今日はそのファミリー企業の人から、メールを褒めてもらった。
「あなたのメールは素晴らしい。最近、社内で話題になっている。転送され多くの人に読まれている」とのこと。
光栄なことだが、戸惑いも大きい。
今の仕事に就いてから、メールを書く機会は増えた。
人生で最多の“仕事メール”を書いている。業務連絡の7割以上が電子メールかもしれない。
今までホワイトカラーでの仕事経験が少なかったこともあり、自分なりに工夫はしていた。
仕事メールの書き方について本やWebで調べたし、応用もしている。
原則として、簡潔さを最優先としている。
例えば冒頭の定番「お世話になっております。」も、理由が無ければ省く。
結論や依頼事項を1.5行程度にまとめ、その後にずらずらっと情報を連ねる。できるだけ短めに。
最後に改めて、そのメールで伝えたいことを書いて、「以上よろしくお願いします」程度で締めくくる。
まあ、よくある「メールの書き方」と同じだ。
変換辞書に頼って難しい漢字を使うと阿呆に見えるので、できるだけ“ひらく”ことも心がけている。
最初は素っ気無さ過ぎているかと不安だったけれど、社外のアドバイザー的な人からも褒められたので、もう覚悟を決めてシンプル路線を貫いている。
しかし今日褒められた件は、その「簡素な仕事メール」ではなかった。詳細を聞いてみると、週に何回か提出している「役員に宛てた苦情・要望・状況報告の長文メール」だった。

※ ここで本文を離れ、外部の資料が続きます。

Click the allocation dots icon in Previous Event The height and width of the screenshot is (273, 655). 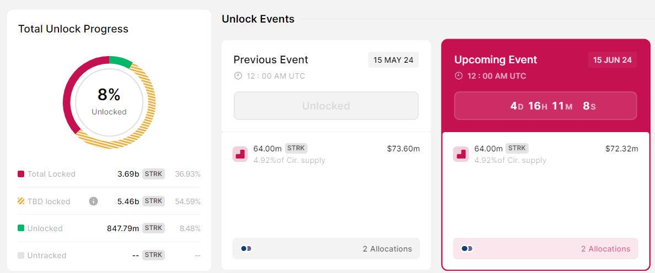(x=246, y=249)
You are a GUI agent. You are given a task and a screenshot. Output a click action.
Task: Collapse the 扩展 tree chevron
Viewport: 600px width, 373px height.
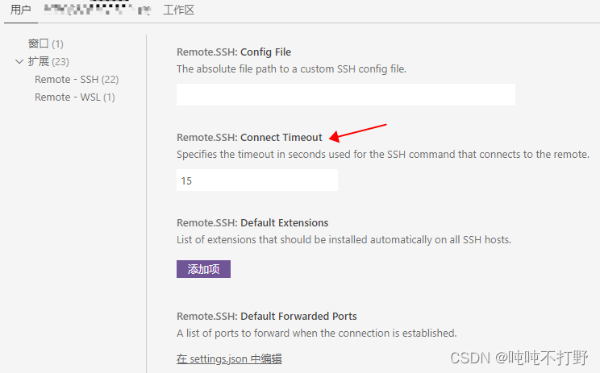(x=19, y=61)
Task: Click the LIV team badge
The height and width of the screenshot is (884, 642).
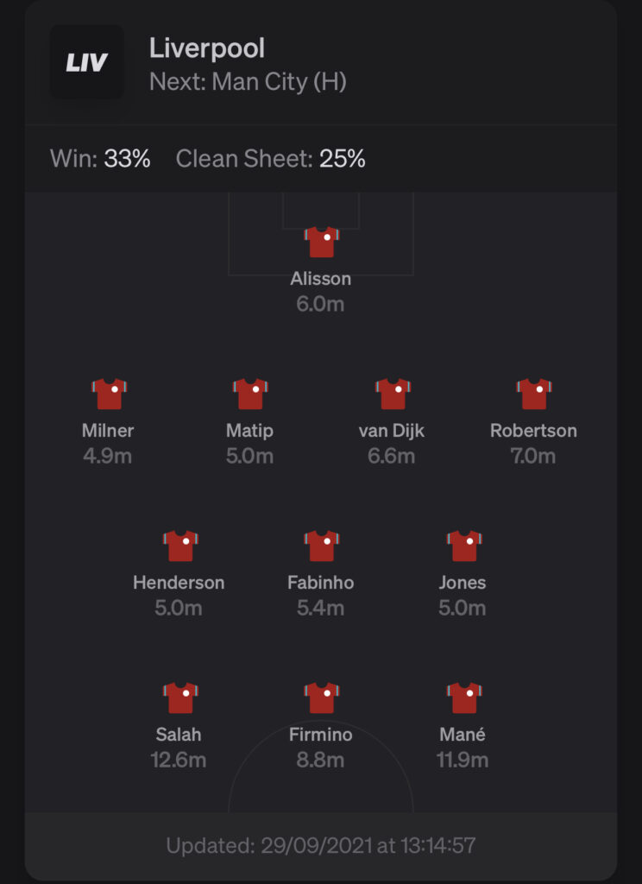Action: pyautogui.click(x=87, y=62)
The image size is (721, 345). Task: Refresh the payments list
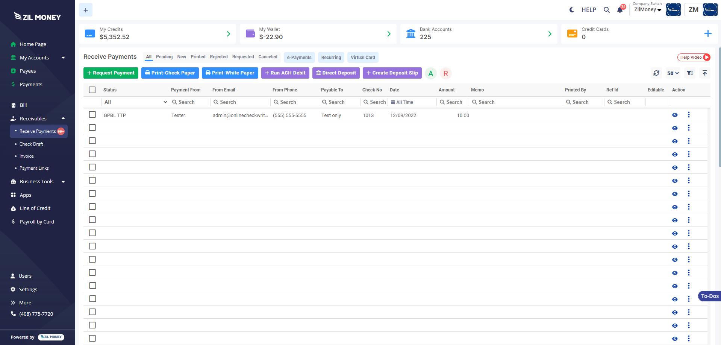click(x=656, y=73)
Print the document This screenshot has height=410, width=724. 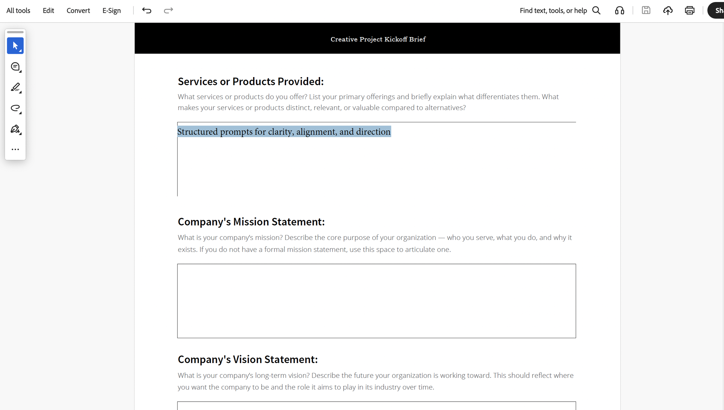(690, 11)
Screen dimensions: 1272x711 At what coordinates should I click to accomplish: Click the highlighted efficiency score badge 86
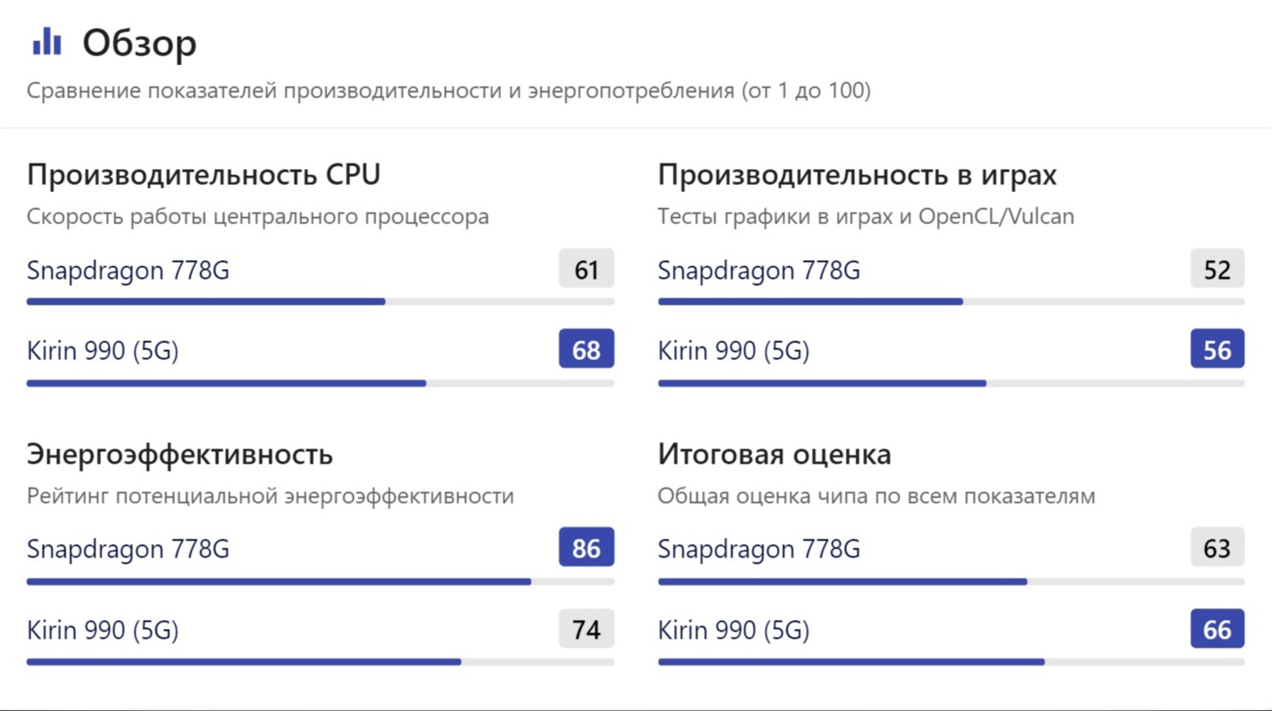click(586, 548)
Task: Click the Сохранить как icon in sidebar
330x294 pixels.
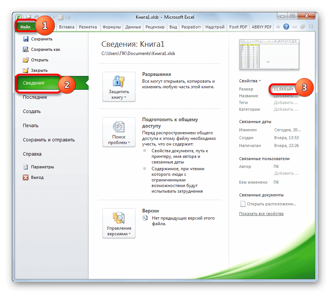Action: (x=26, y=49)
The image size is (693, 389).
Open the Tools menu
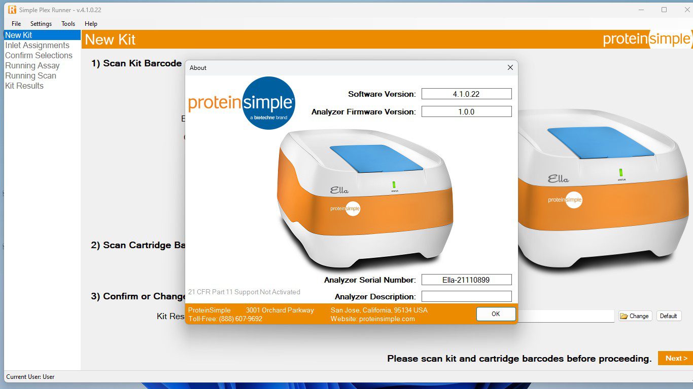(68, 23)
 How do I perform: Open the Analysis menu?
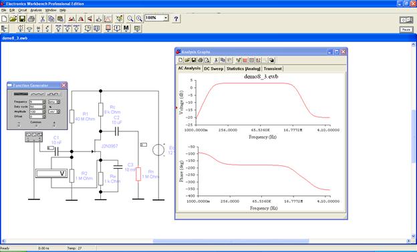[36, 10]
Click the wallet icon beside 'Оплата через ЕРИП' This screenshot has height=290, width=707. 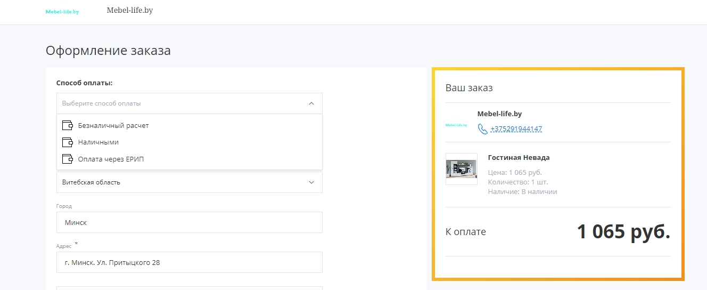(67, 159)
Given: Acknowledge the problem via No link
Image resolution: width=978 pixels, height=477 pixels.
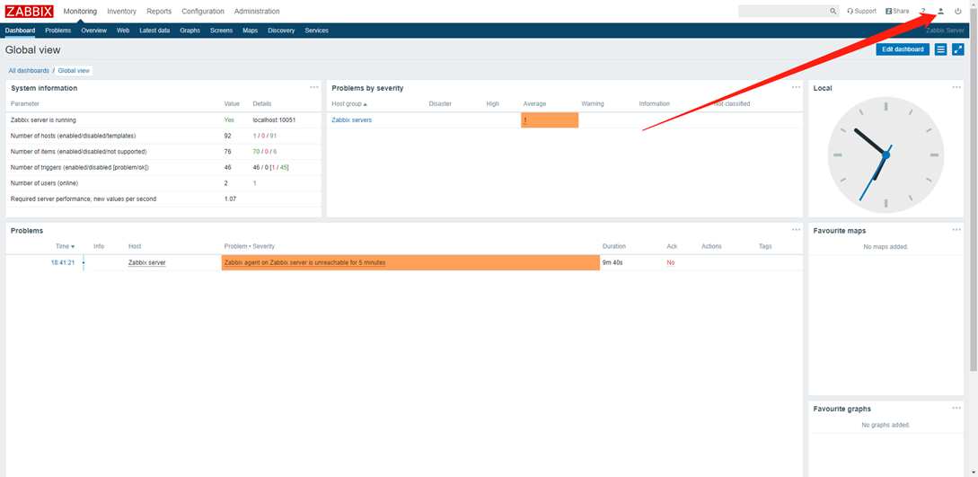Looking at the screenshot, I should (670, 262).
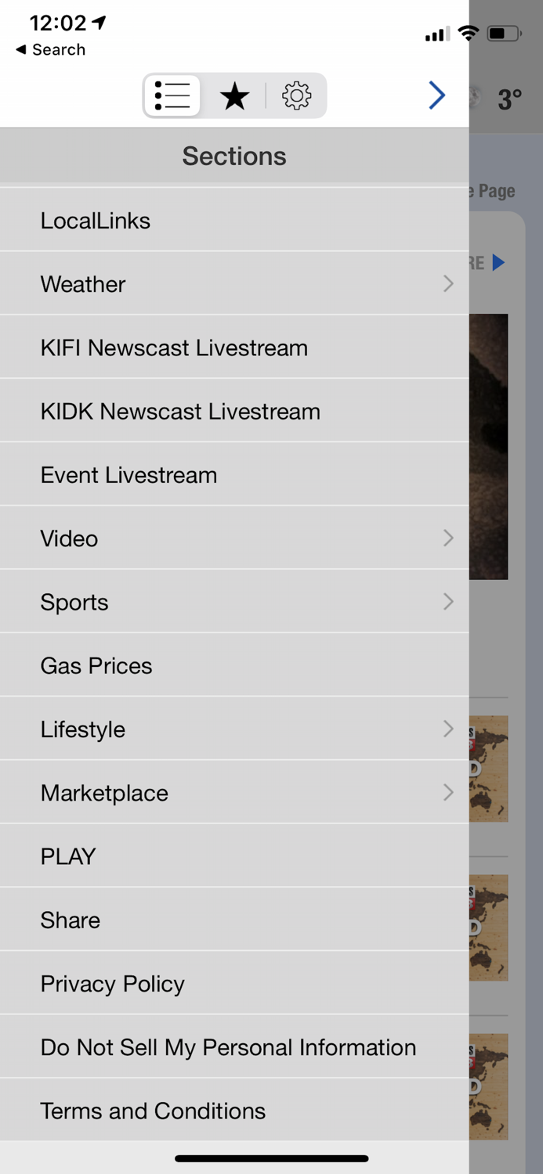Screen dimensions: 543x1174
Task: Expand the Weather section
Action: pos(234,283)
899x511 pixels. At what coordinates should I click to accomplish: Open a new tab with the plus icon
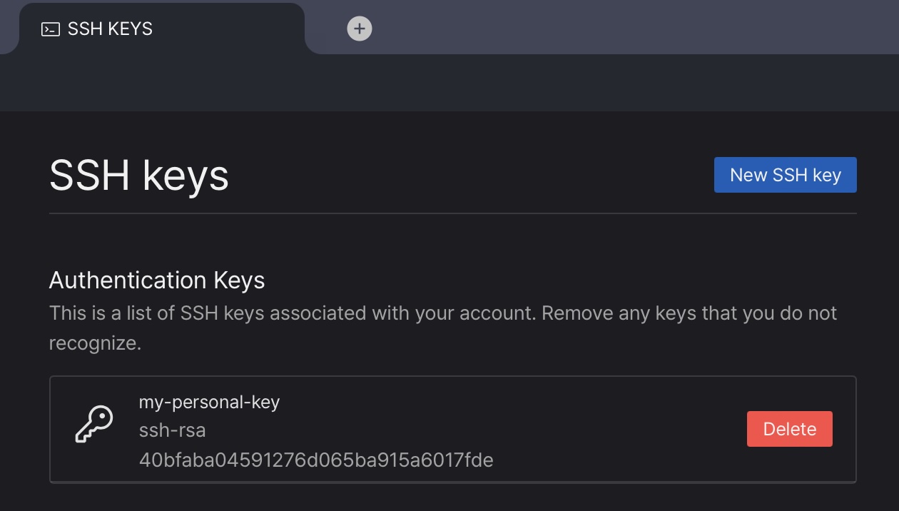pos(360,29)
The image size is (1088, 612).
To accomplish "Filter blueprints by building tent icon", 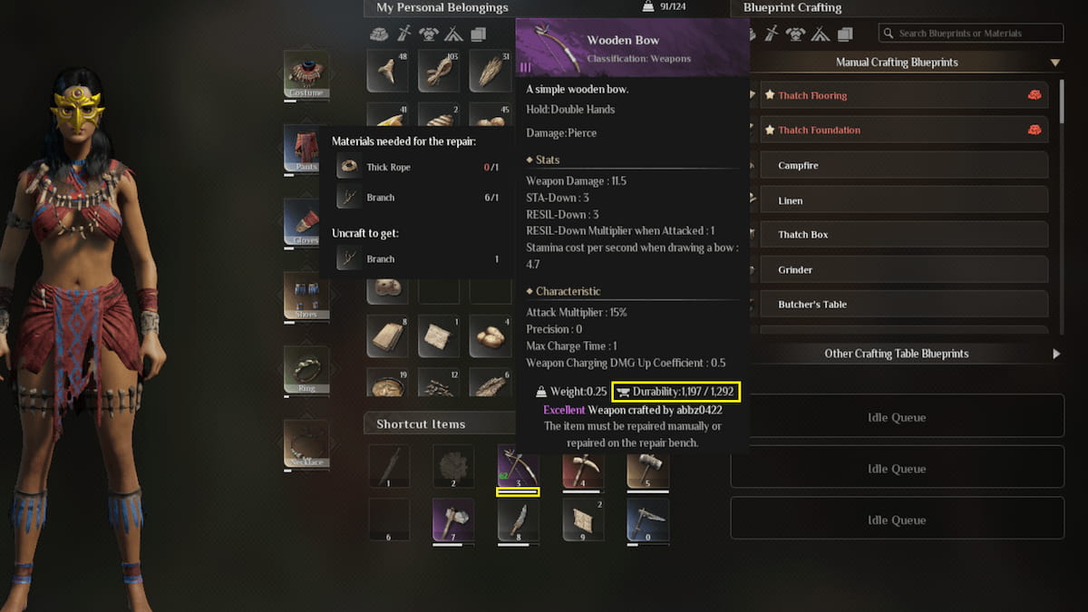I will (x=820, y=34).
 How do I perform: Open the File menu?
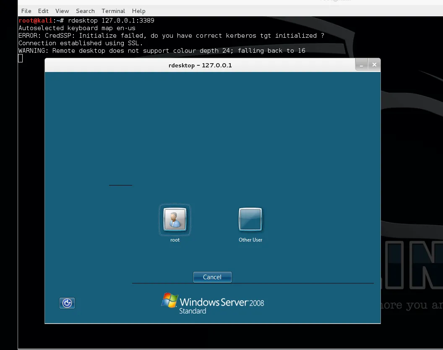(26, 11)
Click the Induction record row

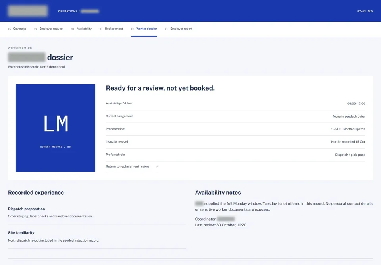[x=235, y=141]
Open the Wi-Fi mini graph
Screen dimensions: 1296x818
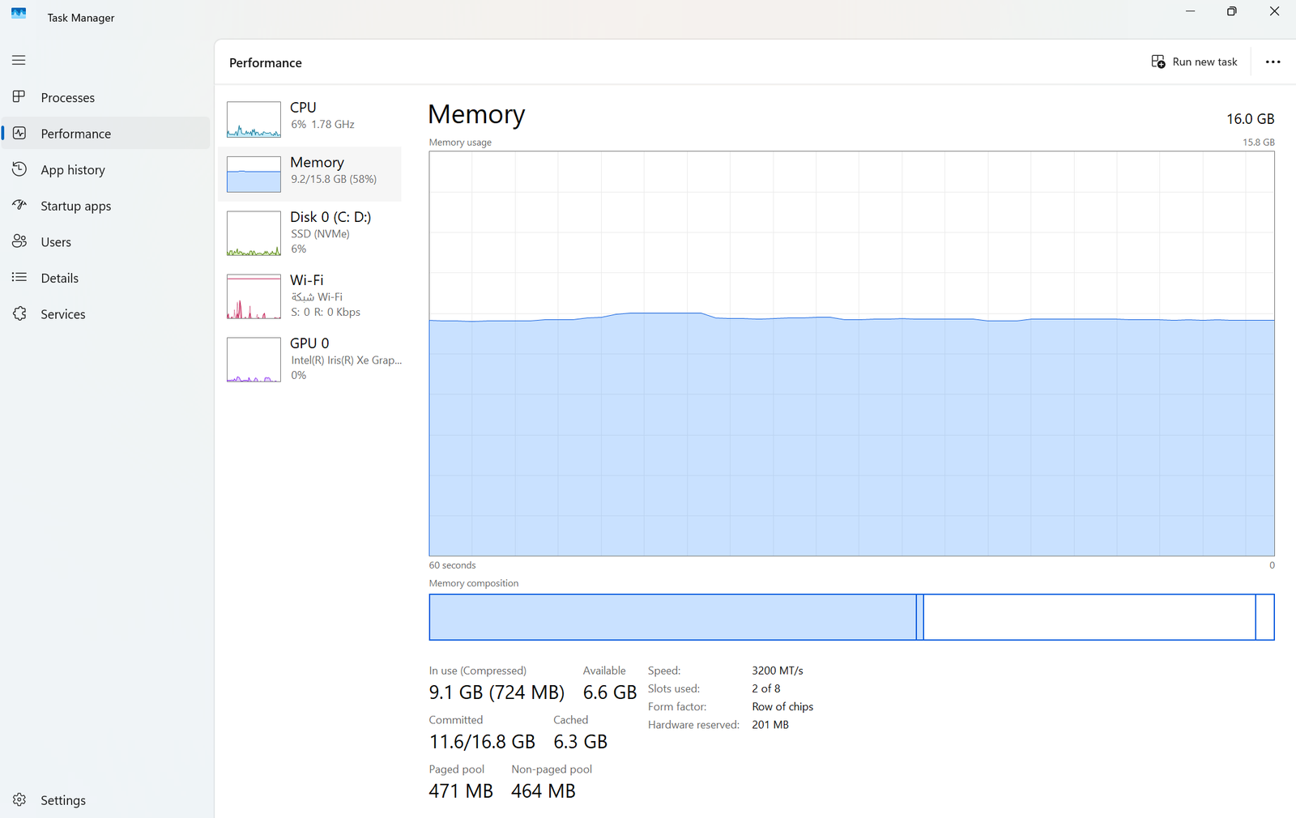pyautogui.click(x=254, y=296)
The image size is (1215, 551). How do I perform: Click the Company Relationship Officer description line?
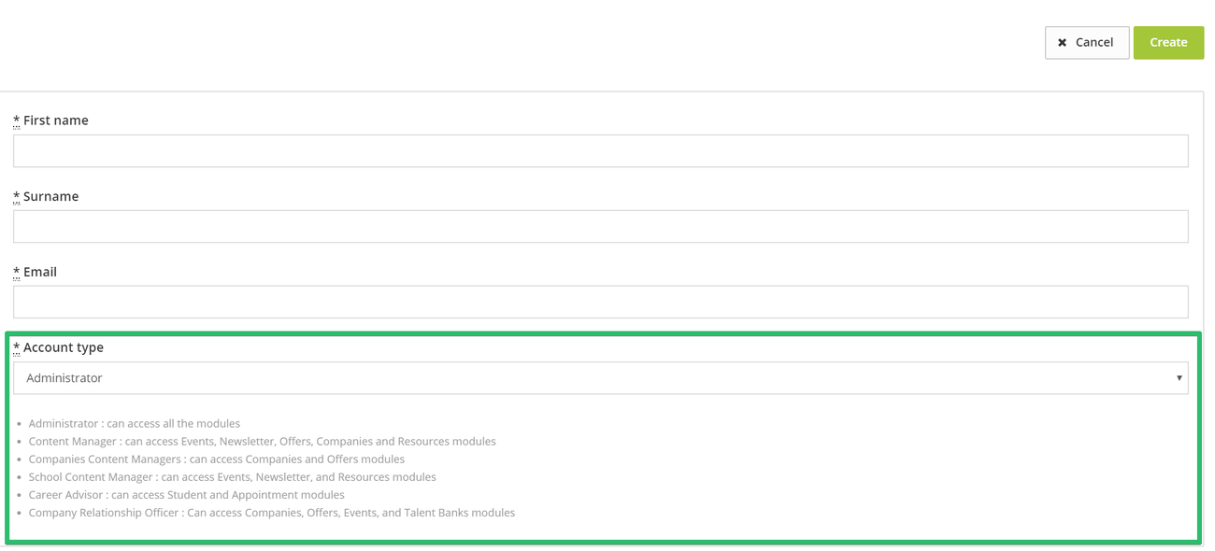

これはつまり、「極めて素行に問題がある、かつ役員の親族でもある同僚についての苦情・要望・状況報告」のメールだ。
こんなもの、自分でも書きたくはなかった。
基本の構成は上述の「簡素な仕事メール」を基としながら、分量はかなり多い。
それでも、感情的にならず、上司向けの表現を守り、提案や代案を交えて「ちょっとこいつはたまらんですよなんとかしてください」と訴え続けてきたのだ。
特定の役員に宛てたメールも多いが、関連する他社の人達も宛先やCCに加えることもある*2。それらが回覧され、どういうわけか高評価を得ているのだった。
しかしこれ、よくよく考えずとも恥ずかしい。
同僚の行状を(言葉を選びながら)述べているのだ。身内の恥だ。
「問題のある同僚」の素行は全社的に知れ渡っているとはいえ*3それに四苦八苦する姿(文章?)まで見られたくはない。
それに、自分としては、ただ感情を理屈の形に練り固めた冗長な文章にしか思えないのだ。大して推敲もしていない。僕だって役員に「MARIATHANKのケーキの良さは…」とか全力で伝えたいし、そのほうが筆が乗るだろう。
というわけで、書きたくもない文章を褒められてしまった。
複雑な気分だ。
普段の業務用「簡素を極めた仕事メール」を褒めてもらえたのならば、明日からはニコニコと今以上に素っ気ないメールを量産するのだが。
「どこかで文章の練習をしたのですか?」とも聞かれた。
まさか「はてなブログで!ほとんど毎日!」とは答えられない。この日記、会社の人達や仕事関係者には秘密なのです。